◆ **Exercise brief**
Reproduce every entry exactly.

□ □ □ □ □

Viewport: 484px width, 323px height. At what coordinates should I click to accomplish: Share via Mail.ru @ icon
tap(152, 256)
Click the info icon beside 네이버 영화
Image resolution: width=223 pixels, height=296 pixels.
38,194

□ □ □ □ □

◆ **Task result**
Viewport: 484px width, 323px height. At what coordinates should I click to accomplish: Share via Mail.ru @ icon
tap(152, 256)
Click the info icon beside 네이버 영화
Image resolution: width=223 pixels, height=296 pixels.
38,194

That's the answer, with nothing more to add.